エリート外科医との政略結婚は、離婚予定につき~この愛に溺れるわけにはいきません~
碧は反対側の頬に残る涙も、唇を滑らせ、拭い取っていく。

「碧さんっ?」

ざらついた舌が頬に触れるたび、珠希は身をすくめて全身に広がる刺激をやりすごす。

「まあ、泣き顔も俺好みだから、いいんだけど」 
「あ、あの、すぐに泣いてばかりでごめんなさい。これからは、我慢しますから……」
「いや。我慢しなくていいけど、ひとつ約束してほしいんだよな」

吐息交じりの熱い声が、珠希の目尻を刺激する。
そのあとを追うように碧の唇が珠希のまぶたに落ちてきた。
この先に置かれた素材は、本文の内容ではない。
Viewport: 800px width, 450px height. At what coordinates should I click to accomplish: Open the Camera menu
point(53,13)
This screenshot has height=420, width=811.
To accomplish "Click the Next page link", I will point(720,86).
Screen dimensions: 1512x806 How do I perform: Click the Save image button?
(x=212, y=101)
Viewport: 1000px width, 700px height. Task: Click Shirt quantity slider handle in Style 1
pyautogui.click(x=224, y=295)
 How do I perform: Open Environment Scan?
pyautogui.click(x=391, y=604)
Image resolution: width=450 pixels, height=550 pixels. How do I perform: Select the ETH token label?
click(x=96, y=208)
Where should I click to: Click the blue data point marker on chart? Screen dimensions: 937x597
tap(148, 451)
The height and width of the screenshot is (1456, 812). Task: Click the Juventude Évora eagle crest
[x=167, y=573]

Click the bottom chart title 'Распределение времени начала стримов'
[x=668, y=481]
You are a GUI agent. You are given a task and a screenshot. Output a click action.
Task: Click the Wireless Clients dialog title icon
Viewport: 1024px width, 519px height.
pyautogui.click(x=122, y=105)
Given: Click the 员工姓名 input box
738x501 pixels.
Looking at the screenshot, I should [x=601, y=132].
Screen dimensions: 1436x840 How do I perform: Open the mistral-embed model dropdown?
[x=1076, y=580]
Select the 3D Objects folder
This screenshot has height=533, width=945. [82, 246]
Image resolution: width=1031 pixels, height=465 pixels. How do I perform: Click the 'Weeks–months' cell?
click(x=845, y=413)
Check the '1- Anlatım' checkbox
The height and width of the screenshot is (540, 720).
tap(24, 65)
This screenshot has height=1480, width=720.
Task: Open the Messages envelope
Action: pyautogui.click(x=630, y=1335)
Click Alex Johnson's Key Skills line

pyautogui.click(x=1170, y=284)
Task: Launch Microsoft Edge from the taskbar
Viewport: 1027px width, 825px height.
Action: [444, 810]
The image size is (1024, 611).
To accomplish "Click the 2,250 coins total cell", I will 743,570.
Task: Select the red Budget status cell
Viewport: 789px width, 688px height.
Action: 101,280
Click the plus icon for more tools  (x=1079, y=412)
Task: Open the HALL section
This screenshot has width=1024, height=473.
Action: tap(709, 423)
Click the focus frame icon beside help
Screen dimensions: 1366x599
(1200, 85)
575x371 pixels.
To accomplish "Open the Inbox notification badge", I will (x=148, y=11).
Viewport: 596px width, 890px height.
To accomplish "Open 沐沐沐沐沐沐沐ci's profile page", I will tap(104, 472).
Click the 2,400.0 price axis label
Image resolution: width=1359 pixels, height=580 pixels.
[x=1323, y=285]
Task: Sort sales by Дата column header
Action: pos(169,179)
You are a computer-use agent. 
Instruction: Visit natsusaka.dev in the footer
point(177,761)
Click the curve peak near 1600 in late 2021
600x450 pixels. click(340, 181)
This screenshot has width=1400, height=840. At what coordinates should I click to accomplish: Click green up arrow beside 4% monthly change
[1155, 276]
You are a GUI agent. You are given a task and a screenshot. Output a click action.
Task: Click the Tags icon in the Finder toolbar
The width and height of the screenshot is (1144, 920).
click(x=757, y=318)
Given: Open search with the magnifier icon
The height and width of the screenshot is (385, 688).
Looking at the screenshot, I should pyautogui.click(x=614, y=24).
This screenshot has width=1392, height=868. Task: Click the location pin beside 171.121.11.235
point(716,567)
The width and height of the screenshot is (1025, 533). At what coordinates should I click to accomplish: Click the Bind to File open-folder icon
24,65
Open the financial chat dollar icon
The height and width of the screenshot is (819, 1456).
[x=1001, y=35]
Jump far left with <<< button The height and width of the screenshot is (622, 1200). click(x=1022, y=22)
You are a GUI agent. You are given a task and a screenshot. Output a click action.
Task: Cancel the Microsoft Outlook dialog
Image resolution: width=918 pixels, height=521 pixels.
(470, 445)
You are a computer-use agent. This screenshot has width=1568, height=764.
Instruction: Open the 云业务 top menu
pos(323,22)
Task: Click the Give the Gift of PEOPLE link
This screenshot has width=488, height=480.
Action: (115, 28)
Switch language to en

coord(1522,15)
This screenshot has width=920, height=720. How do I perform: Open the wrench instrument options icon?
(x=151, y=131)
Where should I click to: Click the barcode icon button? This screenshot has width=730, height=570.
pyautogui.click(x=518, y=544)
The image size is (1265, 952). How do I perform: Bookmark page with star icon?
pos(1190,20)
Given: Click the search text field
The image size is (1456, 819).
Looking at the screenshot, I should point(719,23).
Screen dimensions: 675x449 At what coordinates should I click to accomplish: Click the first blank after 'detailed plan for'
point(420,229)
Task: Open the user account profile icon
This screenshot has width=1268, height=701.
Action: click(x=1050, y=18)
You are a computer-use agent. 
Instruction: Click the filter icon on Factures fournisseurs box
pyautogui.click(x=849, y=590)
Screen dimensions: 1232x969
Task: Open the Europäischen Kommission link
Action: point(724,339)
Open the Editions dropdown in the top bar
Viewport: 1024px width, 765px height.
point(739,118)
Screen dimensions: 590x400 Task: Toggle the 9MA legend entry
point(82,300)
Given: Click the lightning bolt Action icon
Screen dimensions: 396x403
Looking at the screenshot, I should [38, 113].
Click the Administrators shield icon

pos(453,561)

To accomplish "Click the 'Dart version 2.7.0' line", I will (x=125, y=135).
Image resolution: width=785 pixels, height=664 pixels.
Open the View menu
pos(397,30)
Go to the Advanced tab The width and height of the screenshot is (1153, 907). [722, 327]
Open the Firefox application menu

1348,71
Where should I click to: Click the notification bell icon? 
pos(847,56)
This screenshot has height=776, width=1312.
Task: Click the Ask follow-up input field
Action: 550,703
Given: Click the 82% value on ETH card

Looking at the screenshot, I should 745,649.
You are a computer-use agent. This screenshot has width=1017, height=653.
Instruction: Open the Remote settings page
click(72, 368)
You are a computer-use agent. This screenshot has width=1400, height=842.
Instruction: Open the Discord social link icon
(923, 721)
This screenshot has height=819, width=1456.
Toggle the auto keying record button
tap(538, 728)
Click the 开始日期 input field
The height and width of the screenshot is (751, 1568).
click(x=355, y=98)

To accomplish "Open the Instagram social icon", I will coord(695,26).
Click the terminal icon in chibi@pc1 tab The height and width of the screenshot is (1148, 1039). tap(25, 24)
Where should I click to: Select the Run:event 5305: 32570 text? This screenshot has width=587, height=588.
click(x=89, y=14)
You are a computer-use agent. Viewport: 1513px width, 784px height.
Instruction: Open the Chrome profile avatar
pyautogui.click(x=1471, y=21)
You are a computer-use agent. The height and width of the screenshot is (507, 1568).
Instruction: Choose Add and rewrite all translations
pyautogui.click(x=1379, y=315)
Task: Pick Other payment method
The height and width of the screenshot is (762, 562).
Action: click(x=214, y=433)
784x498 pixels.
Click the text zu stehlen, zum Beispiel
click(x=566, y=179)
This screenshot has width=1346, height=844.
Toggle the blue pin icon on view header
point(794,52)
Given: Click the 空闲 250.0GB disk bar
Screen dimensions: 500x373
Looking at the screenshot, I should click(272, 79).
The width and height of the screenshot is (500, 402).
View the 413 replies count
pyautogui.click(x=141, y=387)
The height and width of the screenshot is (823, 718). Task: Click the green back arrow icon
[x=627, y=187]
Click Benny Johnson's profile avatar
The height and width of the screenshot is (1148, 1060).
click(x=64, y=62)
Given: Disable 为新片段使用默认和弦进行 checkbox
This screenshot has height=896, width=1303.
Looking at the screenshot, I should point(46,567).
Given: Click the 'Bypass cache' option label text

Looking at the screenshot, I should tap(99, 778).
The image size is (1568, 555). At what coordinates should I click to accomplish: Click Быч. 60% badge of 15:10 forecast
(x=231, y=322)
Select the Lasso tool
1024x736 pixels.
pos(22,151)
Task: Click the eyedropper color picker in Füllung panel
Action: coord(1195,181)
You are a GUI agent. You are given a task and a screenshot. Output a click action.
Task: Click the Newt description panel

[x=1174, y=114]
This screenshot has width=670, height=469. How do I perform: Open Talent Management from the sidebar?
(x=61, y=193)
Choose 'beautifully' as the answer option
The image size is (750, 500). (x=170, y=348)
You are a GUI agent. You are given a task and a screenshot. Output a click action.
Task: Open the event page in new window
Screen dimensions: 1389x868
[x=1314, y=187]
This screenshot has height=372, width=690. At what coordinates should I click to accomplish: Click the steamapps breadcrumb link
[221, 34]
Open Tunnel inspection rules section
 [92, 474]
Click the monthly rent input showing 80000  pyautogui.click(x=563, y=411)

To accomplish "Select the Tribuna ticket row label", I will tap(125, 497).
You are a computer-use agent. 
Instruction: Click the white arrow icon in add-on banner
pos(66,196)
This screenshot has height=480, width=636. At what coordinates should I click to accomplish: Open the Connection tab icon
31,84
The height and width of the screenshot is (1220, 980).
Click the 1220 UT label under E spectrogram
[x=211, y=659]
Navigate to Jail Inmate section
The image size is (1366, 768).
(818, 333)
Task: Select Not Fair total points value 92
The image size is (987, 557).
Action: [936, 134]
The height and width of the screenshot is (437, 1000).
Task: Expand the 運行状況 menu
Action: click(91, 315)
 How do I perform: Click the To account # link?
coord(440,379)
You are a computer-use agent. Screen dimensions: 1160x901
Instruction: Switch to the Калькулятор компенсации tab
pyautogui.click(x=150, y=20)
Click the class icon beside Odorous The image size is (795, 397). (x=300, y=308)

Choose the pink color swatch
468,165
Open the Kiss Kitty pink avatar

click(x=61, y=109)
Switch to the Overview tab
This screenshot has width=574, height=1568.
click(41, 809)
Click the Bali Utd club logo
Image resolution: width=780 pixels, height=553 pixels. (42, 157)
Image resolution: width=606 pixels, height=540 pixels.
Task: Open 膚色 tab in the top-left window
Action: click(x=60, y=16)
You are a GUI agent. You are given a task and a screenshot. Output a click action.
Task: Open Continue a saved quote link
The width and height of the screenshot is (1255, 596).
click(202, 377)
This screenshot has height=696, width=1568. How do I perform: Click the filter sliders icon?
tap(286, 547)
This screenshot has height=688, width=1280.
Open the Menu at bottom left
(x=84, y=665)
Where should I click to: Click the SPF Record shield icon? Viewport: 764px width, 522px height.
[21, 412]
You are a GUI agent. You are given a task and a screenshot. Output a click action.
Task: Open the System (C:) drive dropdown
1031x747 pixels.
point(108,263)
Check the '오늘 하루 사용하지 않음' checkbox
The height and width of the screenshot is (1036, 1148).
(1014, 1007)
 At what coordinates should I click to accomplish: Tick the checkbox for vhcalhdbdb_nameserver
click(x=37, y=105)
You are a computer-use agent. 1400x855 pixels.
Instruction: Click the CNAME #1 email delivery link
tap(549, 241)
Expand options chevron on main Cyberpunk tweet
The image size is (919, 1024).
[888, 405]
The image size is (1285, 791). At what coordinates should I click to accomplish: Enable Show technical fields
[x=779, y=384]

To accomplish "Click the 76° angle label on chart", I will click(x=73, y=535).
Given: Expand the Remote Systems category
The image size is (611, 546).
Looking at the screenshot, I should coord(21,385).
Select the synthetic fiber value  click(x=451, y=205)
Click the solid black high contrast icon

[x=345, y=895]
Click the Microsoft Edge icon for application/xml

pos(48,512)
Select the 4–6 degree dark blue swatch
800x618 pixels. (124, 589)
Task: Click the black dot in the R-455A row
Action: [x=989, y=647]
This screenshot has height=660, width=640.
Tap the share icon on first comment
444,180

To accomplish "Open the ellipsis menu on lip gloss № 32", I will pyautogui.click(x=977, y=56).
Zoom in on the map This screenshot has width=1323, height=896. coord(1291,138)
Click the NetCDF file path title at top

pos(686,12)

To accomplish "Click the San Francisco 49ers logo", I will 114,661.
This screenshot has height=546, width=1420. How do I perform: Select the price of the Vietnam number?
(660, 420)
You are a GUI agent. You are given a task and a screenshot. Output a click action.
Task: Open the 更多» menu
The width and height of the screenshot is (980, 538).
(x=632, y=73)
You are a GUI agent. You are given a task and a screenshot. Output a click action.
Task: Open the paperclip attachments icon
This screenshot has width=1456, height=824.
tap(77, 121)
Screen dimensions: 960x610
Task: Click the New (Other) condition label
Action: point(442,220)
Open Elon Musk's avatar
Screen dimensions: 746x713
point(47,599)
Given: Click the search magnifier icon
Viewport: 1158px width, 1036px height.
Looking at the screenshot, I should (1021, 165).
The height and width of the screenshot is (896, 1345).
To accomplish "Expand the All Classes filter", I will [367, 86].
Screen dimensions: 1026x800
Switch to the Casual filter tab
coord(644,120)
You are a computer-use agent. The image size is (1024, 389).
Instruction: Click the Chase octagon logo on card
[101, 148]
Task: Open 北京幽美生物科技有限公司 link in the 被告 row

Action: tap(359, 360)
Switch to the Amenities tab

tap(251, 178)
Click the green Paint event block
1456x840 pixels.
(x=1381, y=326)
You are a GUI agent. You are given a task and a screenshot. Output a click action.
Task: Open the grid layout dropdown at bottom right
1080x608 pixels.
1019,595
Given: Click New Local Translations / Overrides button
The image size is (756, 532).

肌を掠めるだけのささやかな熱が、まるで拷問のように珠希を刺激している。

「約束ってなんですか?」

珠希は閉じていたまぶたをゆっくりと開き、碧を見つめた。
初めて味わう疲労感で息は荒く、目を開こうにも力が入らず半開きが精一杯。

「……約束って、私に守れる約束ですか?」

珠希のささやきに、碧はくっと声を絞り出し、苦しげに顔をしかめた。
そして。

「絶対に守らせる」

決して逆らえないだろう切迫した声が部屋に響き、珠希はたじろいだ。
碧の目には今まで見たことのない熱情が浮かんでいる。
射るような眼差しに、珠希は動きを止めた。 

「きゃっ」

次の瞬間、身体がふわりと浮き上がり、珠希は慌てて碧の首にしがみついた。

「な、なんですか」

いきなりのお姫様抱っこに、珠希は困惑する。
普段と違う視界の高さ、そして目の前にはさらに熱情の色を濃くした碧の瞳がある。
なにかに耐えているような厳しい顔は、まるで別人のようだ。

「泣いてもいいんだ」
「え?」
「泣いてもいい。だけど俺の腕の中だけだ。そんなかわいい顔、見られたくないだろ……」

碧は珠希の唇に自分のそれを押しつけた。
重ねられた熱から逃げようとする珠希を、碧はさらに拘束を強めて抱きしめる。
熱を帯びた抱擁に、目がくらむ。